Count the lines in the listing below that contain the word "Here", treating uppercase and lowercase as different. Reply with the number alone.

## Given information
==*==

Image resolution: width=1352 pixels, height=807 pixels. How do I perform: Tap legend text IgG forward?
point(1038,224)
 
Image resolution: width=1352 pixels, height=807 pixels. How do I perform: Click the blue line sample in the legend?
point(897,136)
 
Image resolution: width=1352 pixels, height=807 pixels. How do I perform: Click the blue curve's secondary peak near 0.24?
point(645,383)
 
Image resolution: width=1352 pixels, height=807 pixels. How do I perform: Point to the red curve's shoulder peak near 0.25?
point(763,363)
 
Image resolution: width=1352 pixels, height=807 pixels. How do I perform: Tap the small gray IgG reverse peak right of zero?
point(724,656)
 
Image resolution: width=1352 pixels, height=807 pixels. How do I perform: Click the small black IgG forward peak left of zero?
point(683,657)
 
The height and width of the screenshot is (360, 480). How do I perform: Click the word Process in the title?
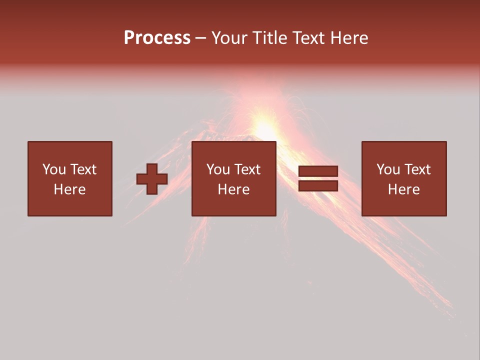pos(157,38)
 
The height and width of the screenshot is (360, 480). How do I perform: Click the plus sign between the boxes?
pos(152,179)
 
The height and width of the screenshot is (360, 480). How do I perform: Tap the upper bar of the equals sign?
pos(318,172)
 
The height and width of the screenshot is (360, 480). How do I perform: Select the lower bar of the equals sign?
pos(318,186)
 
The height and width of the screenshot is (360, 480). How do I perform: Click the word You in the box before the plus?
pos(54,170)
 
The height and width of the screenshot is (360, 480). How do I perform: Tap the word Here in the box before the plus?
pos(70,190)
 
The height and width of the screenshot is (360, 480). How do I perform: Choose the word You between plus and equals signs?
pos(218,170)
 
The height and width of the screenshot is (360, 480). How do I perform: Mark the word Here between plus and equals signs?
pos(234,190)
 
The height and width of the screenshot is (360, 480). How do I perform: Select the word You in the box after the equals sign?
pos(388,170)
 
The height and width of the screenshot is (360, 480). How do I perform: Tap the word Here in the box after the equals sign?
pos(404,190)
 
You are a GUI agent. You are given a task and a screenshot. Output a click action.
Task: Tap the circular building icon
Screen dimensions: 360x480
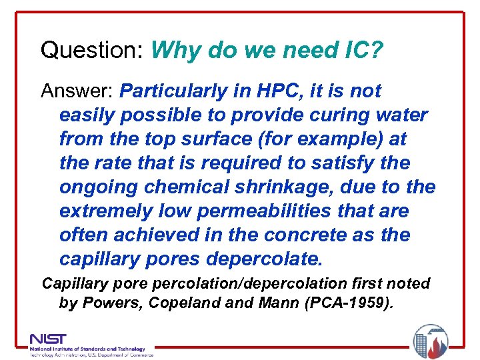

==*==

## Result for this exercise
3